Welcome to The Scoop: a weekly email series where I ask fashion insiders about the week’s top stories. This is a chance for the Vogue Business community to digest and reflect on the latest headlines, getting a little inside information every Friday.

This week’s guest is Martha Mosse, director of the Paul Smith Foundation. The foundation was established in 2020 to help build business resilience for emerging creatives, including fashion designers. In 2024, they launched a specific initiative for fashion designers called the Fashion Residency, a four-and-a-half-year program offering studio spaces and mentoring.

Martha joined the foundation in 2023 from Alexander McQueen’s Sarabande Foundation, where she had worked since its early days. I called her for a chat.

So, Martha, what’s the scoop?

Three designers supported by the Fashion Residency at the Paul Smith Foundation—Paolo Carzana, Karoline Vitto, and Yaku—have created an exclusive T-shirt to be launched in collaboration with Tate Galleries on April 23.

What led to this partnership, and what’s the goal?

These three designers have been developing their brands with our support for over 18 months. We set up this partnership with Tate to give them a chance to creatively respond to art in their own way. It’s also a commercial project—they are being paid to take part. The goal is to guide them through the entire process of bringing a new product to market with a major partner, from the initial commission and review by the Tate team to production at the factory.

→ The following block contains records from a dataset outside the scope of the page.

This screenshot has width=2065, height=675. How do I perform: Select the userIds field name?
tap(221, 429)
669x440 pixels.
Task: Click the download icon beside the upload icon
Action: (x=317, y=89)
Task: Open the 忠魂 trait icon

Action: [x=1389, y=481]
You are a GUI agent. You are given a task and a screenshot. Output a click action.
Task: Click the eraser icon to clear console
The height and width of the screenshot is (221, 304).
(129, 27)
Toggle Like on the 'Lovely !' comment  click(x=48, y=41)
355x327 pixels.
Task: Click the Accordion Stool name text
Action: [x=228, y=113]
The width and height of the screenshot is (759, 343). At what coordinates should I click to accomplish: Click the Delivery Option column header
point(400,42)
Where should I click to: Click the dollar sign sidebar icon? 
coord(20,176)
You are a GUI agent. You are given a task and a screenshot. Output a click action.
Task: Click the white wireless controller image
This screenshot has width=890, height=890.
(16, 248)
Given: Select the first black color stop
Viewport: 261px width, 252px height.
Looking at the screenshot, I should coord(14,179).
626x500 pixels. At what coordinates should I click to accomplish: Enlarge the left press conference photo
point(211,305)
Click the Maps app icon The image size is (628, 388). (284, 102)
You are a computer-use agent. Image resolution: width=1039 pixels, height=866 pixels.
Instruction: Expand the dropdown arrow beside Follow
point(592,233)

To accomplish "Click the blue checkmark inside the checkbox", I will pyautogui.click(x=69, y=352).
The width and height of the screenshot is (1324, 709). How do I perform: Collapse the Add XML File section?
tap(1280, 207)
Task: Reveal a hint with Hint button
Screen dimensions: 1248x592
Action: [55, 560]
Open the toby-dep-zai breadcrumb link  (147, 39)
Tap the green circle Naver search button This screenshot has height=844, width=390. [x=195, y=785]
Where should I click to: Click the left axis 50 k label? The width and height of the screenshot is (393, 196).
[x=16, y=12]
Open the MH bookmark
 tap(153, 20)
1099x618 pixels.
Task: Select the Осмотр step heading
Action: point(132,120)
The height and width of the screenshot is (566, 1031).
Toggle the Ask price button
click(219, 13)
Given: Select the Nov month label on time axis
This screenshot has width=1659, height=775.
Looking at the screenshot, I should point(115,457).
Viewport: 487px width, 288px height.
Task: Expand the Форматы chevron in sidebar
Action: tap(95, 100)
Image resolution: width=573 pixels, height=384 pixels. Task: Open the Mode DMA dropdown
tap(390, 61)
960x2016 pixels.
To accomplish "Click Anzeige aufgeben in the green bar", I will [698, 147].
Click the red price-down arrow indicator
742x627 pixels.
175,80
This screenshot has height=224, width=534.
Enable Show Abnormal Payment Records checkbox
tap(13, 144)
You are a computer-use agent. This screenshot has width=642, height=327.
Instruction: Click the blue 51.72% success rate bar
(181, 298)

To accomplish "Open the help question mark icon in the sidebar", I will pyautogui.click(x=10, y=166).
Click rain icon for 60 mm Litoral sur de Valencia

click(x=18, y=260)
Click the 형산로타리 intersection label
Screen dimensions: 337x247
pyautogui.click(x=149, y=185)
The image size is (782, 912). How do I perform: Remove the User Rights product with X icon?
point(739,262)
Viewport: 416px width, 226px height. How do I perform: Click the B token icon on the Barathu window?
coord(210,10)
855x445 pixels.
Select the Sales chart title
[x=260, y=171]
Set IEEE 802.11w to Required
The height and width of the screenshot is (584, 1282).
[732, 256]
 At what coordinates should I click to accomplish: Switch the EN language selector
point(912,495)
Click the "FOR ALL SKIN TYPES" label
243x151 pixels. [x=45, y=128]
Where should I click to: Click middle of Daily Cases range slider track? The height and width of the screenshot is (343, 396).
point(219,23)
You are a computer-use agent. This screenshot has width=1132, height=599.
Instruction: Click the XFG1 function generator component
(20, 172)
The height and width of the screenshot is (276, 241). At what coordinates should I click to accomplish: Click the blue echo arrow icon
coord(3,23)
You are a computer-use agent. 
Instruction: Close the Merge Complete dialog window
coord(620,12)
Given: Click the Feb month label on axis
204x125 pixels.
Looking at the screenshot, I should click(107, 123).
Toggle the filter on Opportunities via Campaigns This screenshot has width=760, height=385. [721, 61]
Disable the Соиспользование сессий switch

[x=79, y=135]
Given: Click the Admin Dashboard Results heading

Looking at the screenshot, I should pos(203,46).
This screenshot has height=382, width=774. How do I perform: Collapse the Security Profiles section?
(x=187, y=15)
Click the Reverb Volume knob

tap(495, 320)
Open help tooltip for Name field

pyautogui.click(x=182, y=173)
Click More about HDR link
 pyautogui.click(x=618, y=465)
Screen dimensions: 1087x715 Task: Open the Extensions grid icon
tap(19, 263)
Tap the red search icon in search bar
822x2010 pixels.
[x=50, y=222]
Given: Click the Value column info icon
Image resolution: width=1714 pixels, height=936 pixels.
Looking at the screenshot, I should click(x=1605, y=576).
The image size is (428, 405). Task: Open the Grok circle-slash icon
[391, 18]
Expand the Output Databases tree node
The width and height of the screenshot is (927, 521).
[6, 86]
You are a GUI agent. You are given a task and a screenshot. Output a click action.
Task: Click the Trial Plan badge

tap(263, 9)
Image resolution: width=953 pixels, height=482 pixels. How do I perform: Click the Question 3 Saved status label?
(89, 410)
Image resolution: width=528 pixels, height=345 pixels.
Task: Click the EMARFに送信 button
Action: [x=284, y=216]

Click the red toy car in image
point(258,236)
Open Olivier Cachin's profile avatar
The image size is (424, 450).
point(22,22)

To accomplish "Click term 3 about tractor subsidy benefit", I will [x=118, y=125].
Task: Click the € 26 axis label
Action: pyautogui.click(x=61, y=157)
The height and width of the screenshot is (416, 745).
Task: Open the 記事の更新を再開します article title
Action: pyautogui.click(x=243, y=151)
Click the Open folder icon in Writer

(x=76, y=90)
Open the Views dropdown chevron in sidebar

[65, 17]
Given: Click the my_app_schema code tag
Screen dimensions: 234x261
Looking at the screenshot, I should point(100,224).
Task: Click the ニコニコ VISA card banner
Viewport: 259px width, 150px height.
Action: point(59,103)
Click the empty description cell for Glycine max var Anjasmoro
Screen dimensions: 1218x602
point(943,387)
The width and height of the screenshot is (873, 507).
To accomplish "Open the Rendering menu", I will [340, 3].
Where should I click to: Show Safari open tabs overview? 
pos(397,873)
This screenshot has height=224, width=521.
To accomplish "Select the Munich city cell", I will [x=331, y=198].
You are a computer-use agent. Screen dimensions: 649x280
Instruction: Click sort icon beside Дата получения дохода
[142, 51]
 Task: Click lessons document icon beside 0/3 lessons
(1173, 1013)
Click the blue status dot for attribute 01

Can you explain how the foundation operates? How often do you plan to bring in new designers, and how do you continue working with past participants?

These designers are part of the Fashion Residency, a program set up by the Paul Smith Foundation in partnership with the Mayor of London and Projekt, and supported by British GQ and the City of London Corporation. In short, it’s a business development program where six designers receive a free studio space in London’s Smithfield area for 18 months, along with an 80-hour business skills course. The course covers topics like legal issues, e-commerce marketing, and brand graphics. It’s designed to address all the non-creative aspects of running a business, inspired by Paul Smith himself, who is both a brilliant creative and a savvy businessman.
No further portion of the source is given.